The simplest subdivision scheme for smoothing polyhedra

Reviewer: Nickolas S. Sapidis

This short note deals with the smoothness of the surface produced when the following subdivision scheme is applied to a polyhedron: “connect every edge-midpoint to the four midpoints of the edges sharing a vertex and a face with the current edge.” Section 2 focuses on a regular mesh, defined to have the standard valence and number of edges. It is proven that, on a regular mesh, midedge subdivision converges to a surface parameterized by shifts of the 4-direction box spline. Unfortunately, the authors choose to offer no details on this particular surface, which is not well known even among surfacing specialists.

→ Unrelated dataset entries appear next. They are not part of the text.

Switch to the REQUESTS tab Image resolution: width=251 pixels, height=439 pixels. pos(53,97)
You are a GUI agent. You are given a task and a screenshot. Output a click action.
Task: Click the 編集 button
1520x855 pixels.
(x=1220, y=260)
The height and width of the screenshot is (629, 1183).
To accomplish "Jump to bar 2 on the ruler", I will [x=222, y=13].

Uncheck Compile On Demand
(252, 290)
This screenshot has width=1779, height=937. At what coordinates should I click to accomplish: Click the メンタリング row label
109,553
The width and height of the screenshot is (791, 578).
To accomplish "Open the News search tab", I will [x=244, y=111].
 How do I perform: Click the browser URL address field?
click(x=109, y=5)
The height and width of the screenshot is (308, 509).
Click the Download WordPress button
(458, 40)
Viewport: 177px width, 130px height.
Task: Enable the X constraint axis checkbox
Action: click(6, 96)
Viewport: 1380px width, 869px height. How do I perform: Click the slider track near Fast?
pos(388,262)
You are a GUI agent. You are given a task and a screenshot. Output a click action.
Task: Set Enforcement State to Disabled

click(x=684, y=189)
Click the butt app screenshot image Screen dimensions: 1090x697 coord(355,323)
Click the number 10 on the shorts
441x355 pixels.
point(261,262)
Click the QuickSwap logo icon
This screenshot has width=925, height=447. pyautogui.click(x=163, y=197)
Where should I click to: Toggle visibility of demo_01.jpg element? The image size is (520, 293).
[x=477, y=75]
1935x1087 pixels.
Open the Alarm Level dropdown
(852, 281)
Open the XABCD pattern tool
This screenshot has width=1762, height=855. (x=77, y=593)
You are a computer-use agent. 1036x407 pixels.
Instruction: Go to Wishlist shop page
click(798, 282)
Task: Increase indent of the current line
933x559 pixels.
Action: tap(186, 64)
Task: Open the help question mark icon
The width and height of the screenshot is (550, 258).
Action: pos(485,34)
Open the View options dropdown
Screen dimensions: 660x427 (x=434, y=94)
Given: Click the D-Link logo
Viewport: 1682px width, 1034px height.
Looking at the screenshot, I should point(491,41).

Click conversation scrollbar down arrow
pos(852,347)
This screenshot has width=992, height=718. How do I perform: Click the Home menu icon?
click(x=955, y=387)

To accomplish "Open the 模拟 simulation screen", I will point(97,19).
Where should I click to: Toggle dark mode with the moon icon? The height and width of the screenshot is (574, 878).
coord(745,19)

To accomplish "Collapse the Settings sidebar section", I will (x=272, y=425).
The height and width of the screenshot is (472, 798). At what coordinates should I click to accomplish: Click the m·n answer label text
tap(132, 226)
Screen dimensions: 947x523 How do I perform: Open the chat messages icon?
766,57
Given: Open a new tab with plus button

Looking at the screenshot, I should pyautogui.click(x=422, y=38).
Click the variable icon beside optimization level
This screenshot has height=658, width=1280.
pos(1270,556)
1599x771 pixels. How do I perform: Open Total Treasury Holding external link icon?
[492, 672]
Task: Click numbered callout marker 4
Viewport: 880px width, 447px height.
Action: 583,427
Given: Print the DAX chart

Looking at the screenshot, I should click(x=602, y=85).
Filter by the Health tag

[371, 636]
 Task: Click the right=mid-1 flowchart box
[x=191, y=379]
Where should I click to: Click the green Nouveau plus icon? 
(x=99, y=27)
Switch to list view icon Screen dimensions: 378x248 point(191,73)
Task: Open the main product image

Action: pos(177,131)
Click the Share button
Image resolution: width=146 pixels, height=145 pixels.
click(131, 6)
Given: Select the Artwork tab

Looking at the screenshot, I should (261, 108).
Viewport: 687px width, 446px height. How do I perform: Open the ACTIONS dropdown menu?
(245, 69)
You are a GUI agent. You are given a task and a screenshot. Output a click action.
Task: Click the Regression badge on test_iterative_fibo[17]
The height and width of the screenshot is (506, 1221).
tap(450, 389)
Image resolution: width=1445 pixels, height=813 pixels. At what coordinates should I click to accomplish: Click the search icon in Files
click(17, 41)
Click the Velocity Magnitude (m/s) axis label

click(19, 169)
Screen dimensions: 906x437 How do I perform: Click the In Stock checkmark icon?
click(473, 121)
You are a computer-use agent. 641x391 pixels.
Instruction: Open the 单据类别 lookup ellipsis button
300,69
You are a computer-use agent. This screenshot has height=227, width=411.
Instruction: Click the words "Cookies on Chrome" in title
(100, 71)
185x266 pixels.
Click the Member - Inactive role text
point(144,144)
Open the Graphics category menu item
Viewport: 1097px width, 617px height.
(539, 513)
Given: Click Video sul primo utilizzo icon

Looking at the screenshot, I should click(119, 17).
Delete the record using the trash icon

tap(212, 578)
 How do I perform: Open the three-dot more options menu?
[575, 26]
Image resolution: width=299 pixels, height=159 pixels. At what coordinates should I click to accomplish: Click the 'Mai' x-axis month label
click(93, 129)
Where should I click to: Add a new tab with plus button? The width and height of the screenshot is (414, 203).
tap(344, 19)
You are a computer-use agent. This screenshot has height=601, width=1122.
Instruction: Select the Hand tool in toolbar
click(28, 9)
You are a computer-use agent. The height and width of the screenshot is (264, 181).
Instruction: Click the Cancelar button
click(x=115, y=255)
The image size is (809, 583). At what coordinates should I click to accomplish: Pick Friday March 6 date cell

Section 3 establishes smoothness of the limit surface at extraordinary points, using properties of the local subdivision matrix that maps points surrounding the extraordinary point to layers of new points. Indeed, the eigenanalysis of this matrix is satisfactorily detailed along with a proof of the main result: “the characteristic map is regular and injective.” A convergence analysis is presented in section 4, where a modified subdivision mask is discussed that preserves important properties and, at the same time, significantly improves convergence. Finally, examples demonstrating the advantages of the proposed subdivision technique are presented. I wish the authors had presented more details on the principal mathematical tools used here to further the usefulness of this short paper.